8
ikibinli yılların başı. bilgisayarın, cep telefonunun bir ağırlığı olan yıllar. ağırlık dediysem hem mecazi anlamda hem de kilo anlamında. bir kilo çeken cep telefonları falan vardı o dönemlerde. dönemin var olan az sayıda "dizüstü" bilgisayarları bile şimdikileirn birkaç katıydı. kullanmanın da bir ağırlığı vardı. cep telefonu bile yeni yeni lise öğrencilerinin eline düşmeye başlamıştı. türk internet alemi dediğin 6-7 haber/gazete sitesi ve aynı oranda forum sitesinden ibaretti. bir de mail grupları vardı tabi. şimdiki whatsapp gruplarının atasıdır. orda bile insanlar imla sınavı verir gibi yazardı. asıl ağırlık dediğim buydu. counter denen oyun icat olmamış, internet cafeler atari salonuna dönmemişti. oralara gitmenin bile bir havası vardı. şimdilerde er gazinosu muamelesi gören internet cafelere girmek o dönem biraz fiyakalı bir işti.

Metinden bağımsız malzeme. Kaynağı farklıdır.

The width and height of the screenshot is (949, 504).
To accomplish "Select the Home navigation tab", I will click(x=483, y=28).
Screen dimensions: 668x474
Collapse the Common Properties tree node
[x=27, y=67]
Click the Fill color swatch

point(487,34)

ben o neslin hastalıklı çocuklarından biriydim işte. hastalıktan kastettiğimin ne olduğunu hala çözemedim ama farklıydım işte. bir türlü sosyal hayata adapte olamadım. uyum sağlayamadım. bugünlerde hala daha aynı durum belli ölçekte devam ediyor. tam o noktada internet ve galatasaray bir kurtarıcıydı benim için. obsesyonun da verdiği şeyle(ney ?) kıbrıstaki yaşıtlarımın, büyüklerimin, benim gibi fanatik damgası yemiş türdeşlerimin hatta maddi durumu müsait olup maçlara gidip gelenlerin bile bilemediği şeylere bu şekilde ulaşmaya ve depolamaya başladım. bugün yer yer "yok artık" dediğiniz daniel böyle böyle ortaya çıktı işte...

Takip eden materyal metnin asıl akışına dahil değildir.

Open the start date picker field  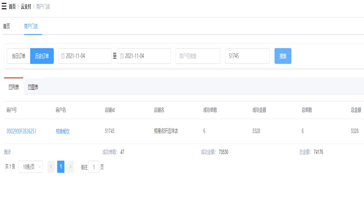click(85, 56)
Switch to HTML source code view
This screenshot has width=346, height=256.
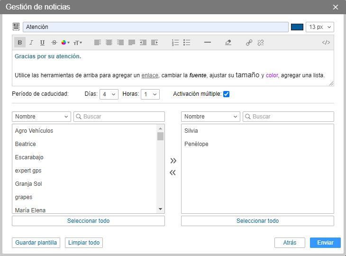pos(326,43)
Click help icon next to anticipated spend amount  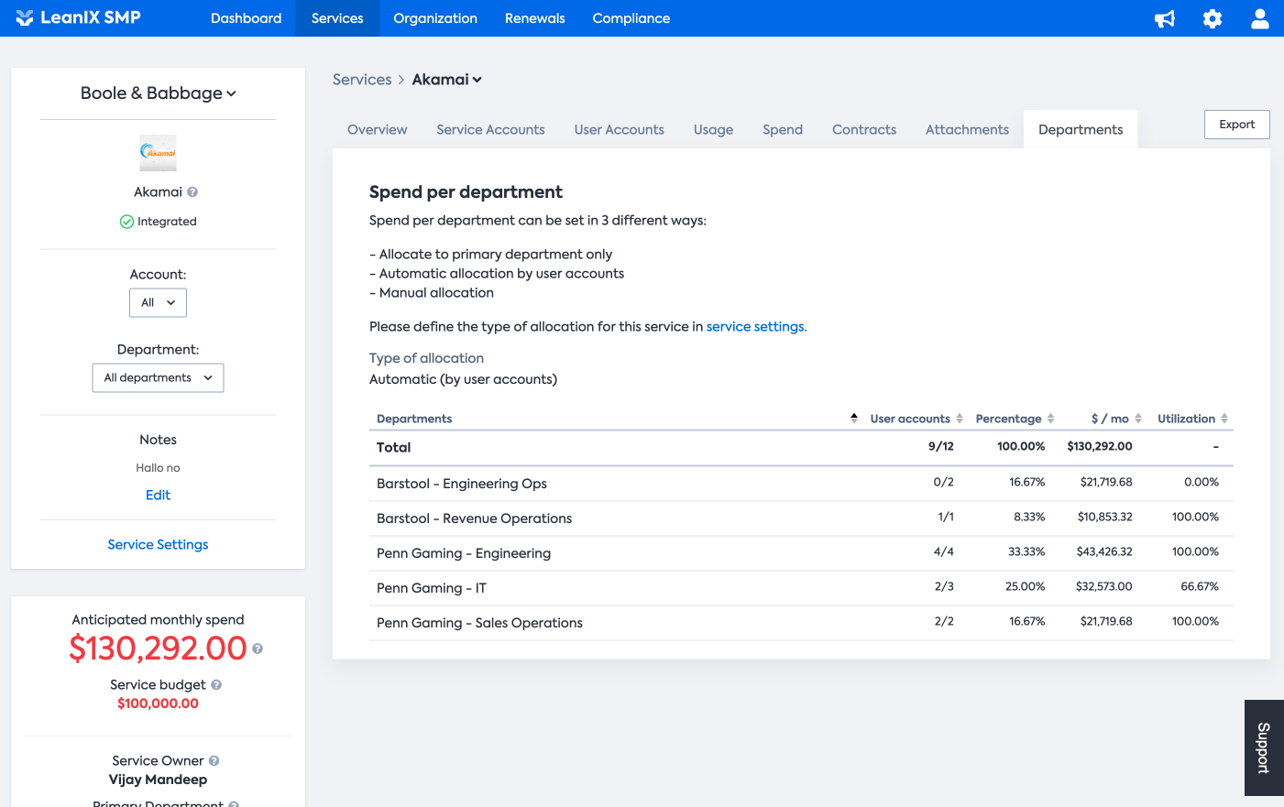[x=258, y=649]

o dönemlerde forumlarda falan istanbuldakilerin birbirleri arasında yazdığı mesajlarda denk gelebileceğimiz türden bir isimdi işte önder abi. sayıları da çok fazla değildi açıkçası. ultraslan yeni kurulmuş, hatta meşhur deportivo maçından önce ilk "deneme"lerini basketbol tribününde denemiş. her biri birer kilometre taşı olan forumlar kurulmaya başlamış. televizyondaki maç önü programlarından, yayınlardan çok daha ötede bir dünyanın kapısını aralıyordu şehir dışındaki bizler için. dedim ya, "istanbul"dan bir cümle bile olsa bir anı, farklı bir hikaye kapabilmek çok önemli bir olay gibi geliyordu. önder abi de, meşhur wotws pankartı da bu "hint"lerden biriydi. liseyi beraber okuduğumuz bir türdeşim vardı, sıramızın üzerine galatasarayla ilgili yazılabilecek hemen her şeyi yazıyorduk. günün birinde wotws yazıp artistik yapmıştım. o ne lan dediğinde "bilmiyor musun?" diye sormuştum ayıplayan bir tavırla. olumsuz cevap verince basket maçını izlemedin mi bu hafta diyip işin içinden çıkmıştım. erkek takımın ahmet cömertte oynadığı, maçları atv'de murat murathanoğlu-ismet badem ikilisinin sunduğu yıllar. lise 2 falandık. wotws'in anlamını yıllar sonra öğrenecektim, hem de bizzat önder abiden...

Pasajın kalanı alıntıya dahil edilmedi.